Your copy runs from the line containing "[button] (1122, 2530)" through the last line of the listing, both included. Restate those lines word for word and leave out pictures.

○ ○ ○

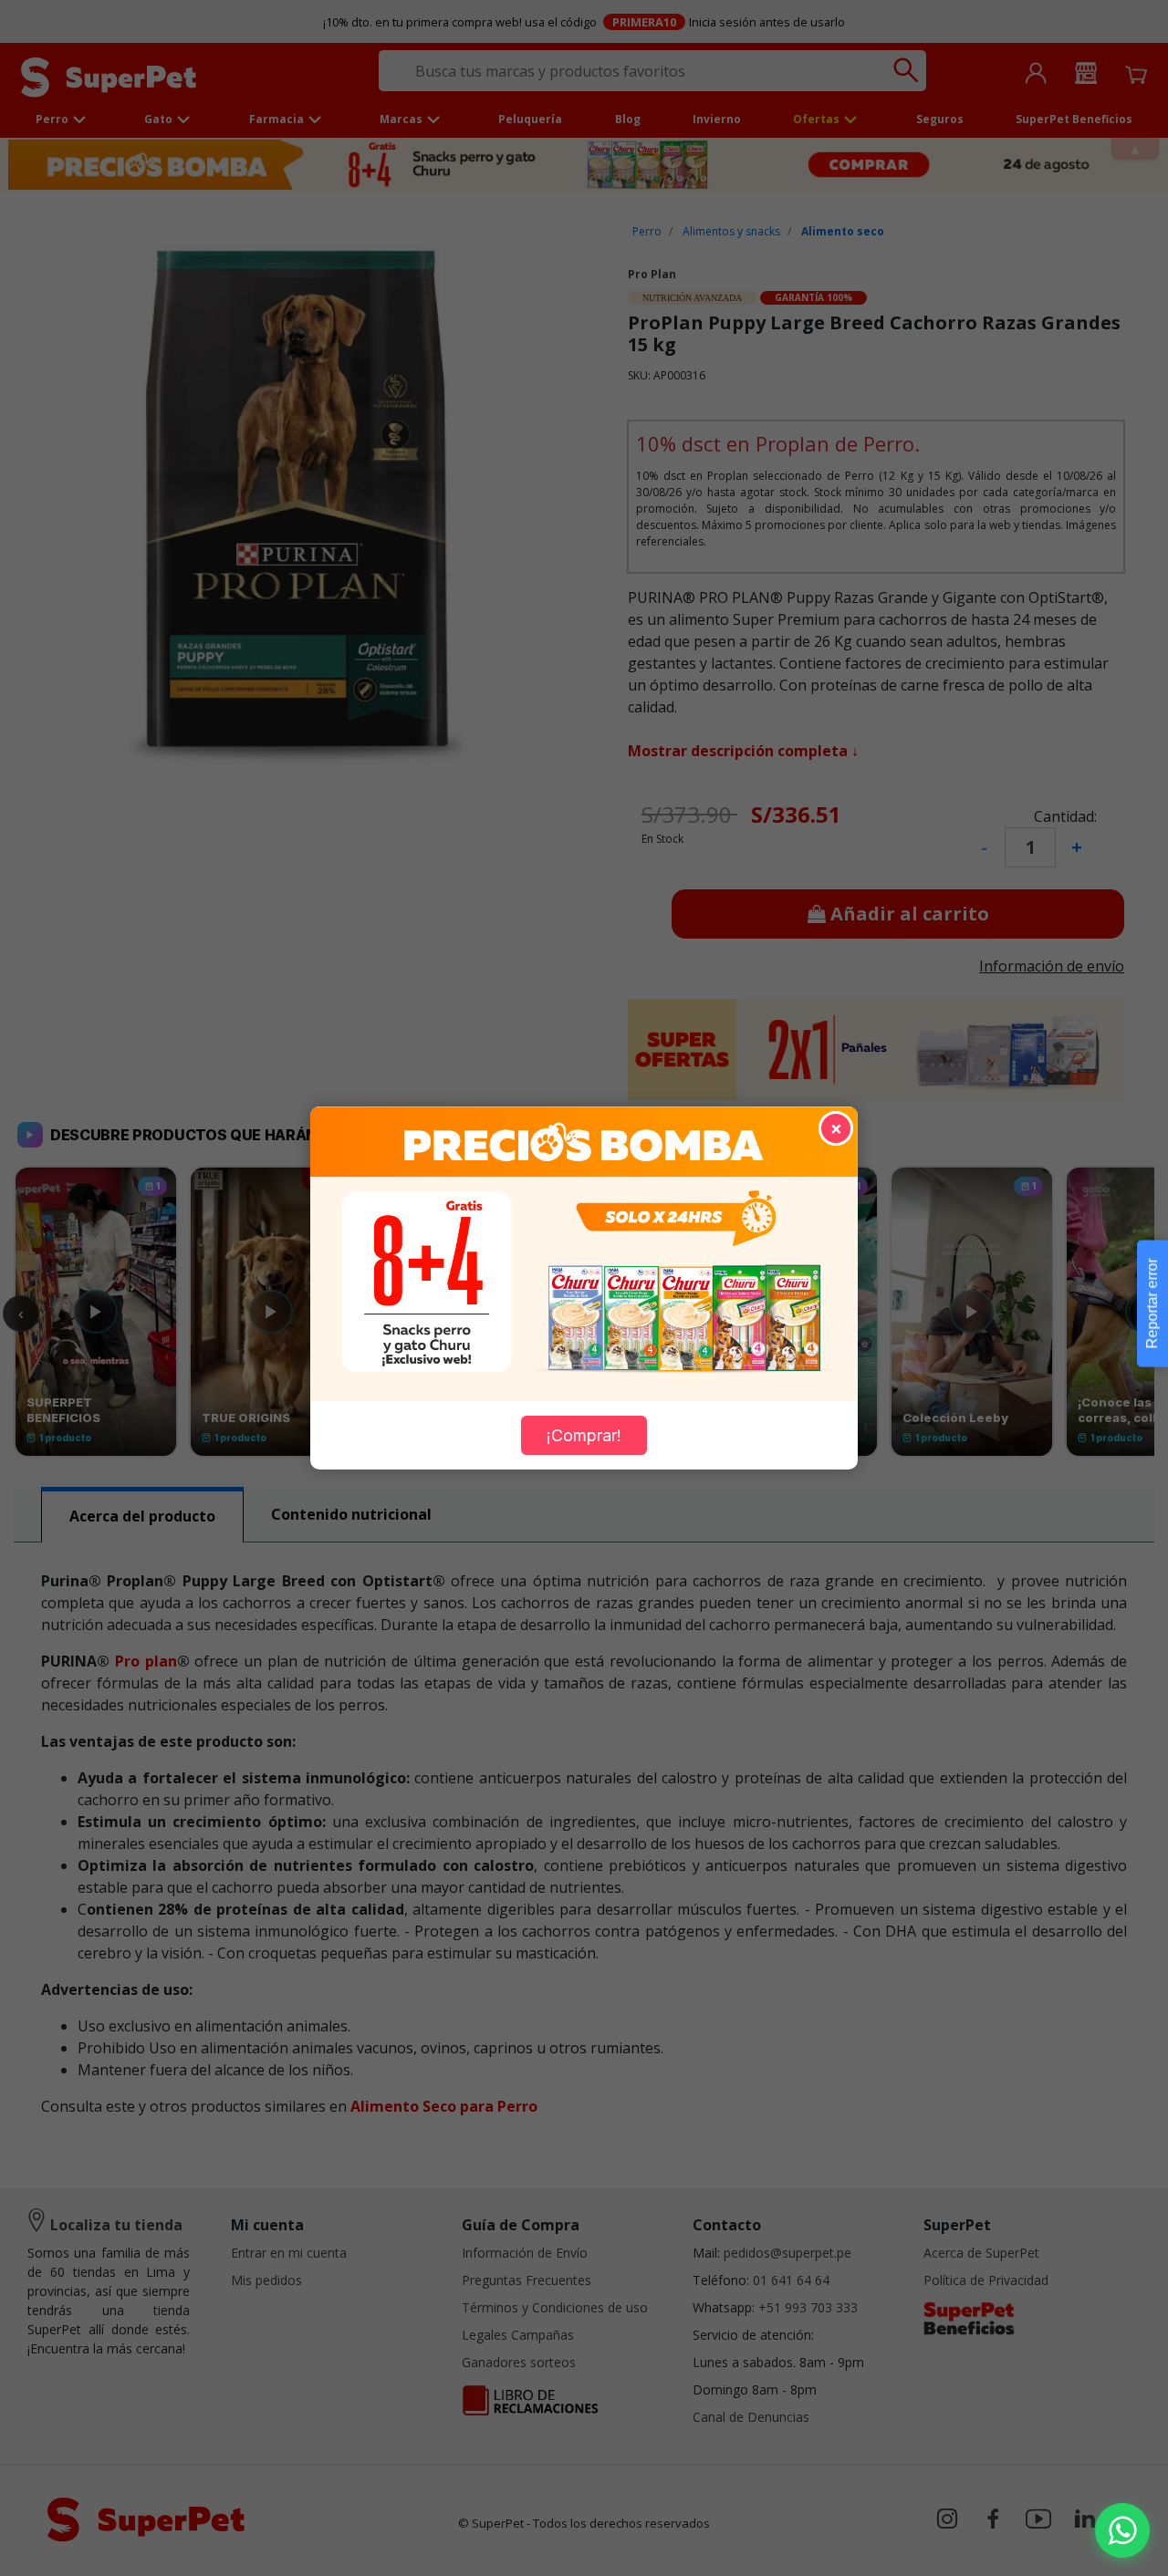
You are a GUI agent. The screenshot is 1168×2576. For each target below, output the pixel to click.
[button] (1122, 2530)
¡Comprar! (584, 1435)
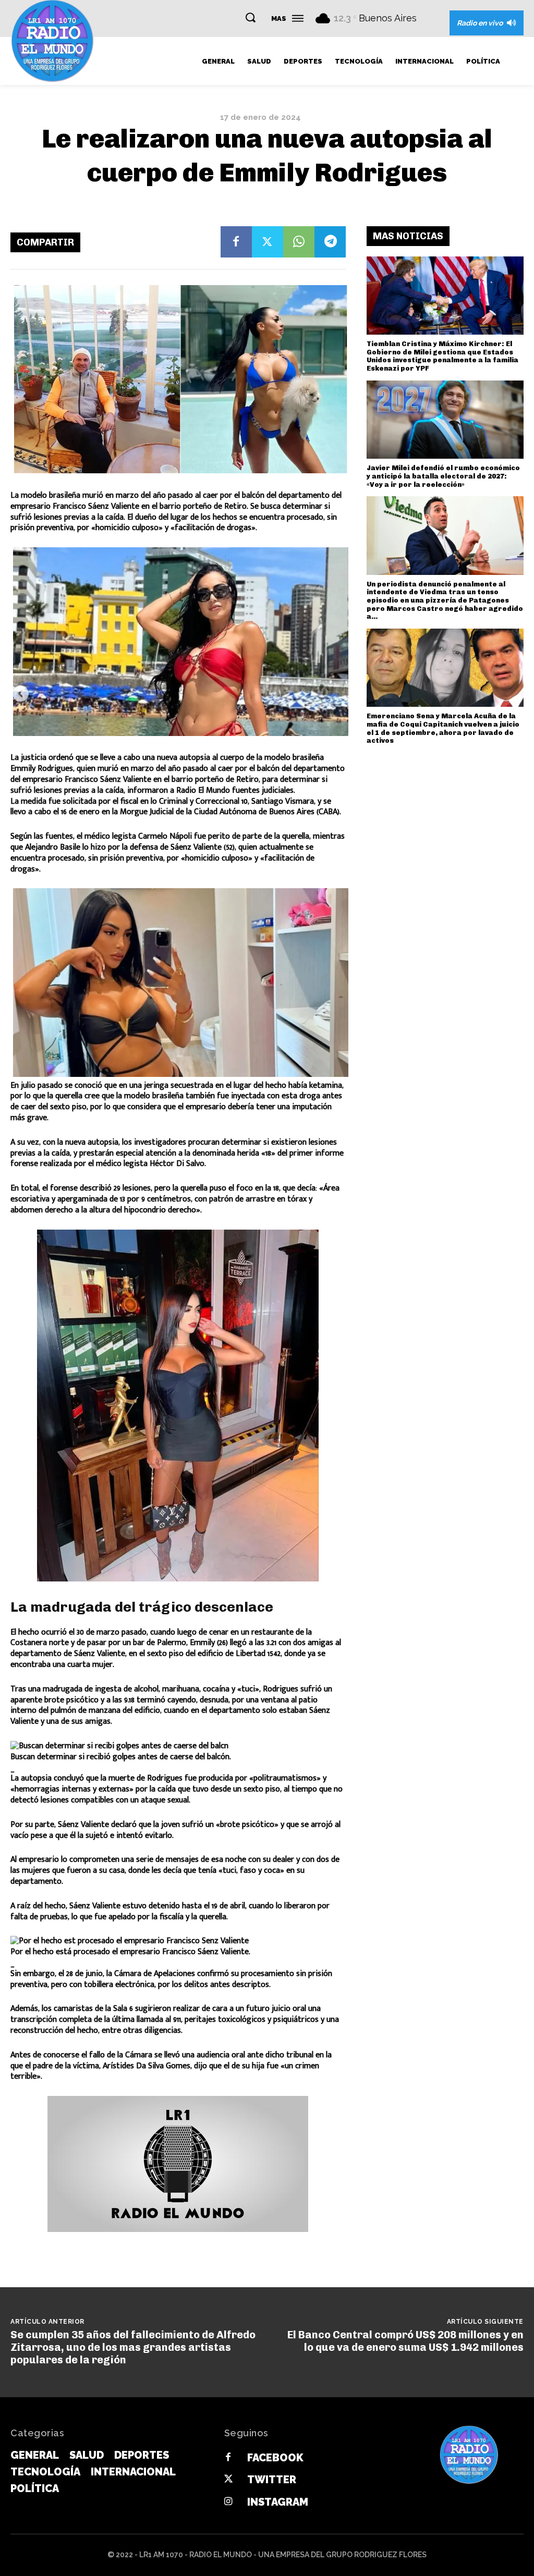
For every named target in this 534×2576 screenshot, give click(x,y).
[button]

○ ○ ○

_FINAL ANSWER:_
[button] (1122, 2530)
¡Comprar! (584, 1435)
For every named target in this 534×2576 screenshot, give click(x,y).
[button]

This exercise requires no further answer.